1: Neurosci Res. 2008 Sep;62(1):58-61. Epub 2008 May 20.
Chlamydophila pneumoniae DNA and mRNA transcript levels in peripheral blood mononuclear cells and cerebrospinal fluid of patients with multiple sclerosis.
Contini C, Seraceni S, Castellazzi M, Granieri E, Fainardi E.

Section of Infectious Diseases, Department of Clinical and Experimental Medicine, University of Ferrara, Ferrara, Italy. cnc@unife.it

Chlamydophila pneumoniae DNA and mRNA transcripts were investigated by PCR and RT-PCR in fresh CSF and PBMC specimens co-cultured in Hep-2 cell lines and collected from 14 patients with definite RR MS and 19 patients with other inflammatory (OIND) and non-inflammatory (NIND) neurological controls.
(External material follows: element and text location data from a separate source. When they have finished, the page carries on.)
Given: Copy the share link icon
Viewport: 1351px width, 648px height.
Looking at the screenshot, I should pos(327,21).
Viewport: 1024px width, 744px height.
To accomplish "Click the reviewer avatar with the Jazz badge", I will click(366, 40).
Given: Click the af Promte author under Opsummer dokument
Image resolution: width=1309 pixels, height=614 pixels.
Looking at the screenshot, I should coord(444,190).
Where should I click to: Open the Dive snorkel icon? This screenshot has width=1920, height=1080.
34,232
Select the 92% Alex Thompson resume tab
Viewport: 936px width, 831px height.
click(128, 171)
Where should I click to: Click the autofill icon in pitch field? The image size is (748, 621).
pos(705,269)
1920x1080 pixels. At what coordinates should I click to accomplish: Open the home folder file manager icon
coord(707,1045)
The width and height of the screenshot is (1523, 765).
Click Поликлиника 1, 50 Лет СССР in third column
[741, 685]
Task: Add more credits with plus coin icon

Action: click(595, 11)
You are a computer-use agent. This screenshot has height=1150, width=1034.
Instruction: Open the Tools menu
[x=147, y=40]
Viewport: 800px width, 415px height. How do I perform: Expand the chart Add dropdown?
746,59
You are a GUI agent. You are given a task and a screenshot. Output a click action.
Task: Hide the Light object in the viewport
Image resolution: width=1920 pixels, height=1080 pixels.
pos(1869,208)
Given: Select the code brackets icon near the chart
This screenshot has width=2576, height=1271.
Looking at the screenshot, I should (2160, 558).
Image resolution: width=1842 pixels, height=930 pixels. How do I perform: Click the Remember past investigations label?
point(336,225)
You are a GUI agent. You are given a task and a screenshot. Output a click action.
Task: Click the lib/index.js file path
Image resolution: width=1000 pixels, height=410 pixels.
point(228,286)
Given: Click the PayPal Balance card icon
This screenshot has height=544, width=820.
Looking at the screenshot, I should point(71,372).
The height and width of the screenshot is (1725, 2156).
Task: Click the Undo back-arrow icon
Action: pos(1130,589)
A positivity for C. pneumoniae DNA and mRNA was detected in CSF and PBMCs of 9 RR MS patients (64.2%) with evidence of disease activity, whereas only 3 controls were positive for Chlamydial DNA. These preliminary findings suggest that C. pneumoniae may occur in a persistent and metabolically active state at both peripheral and intrathecal levels in MS, but not in OIND and NIND.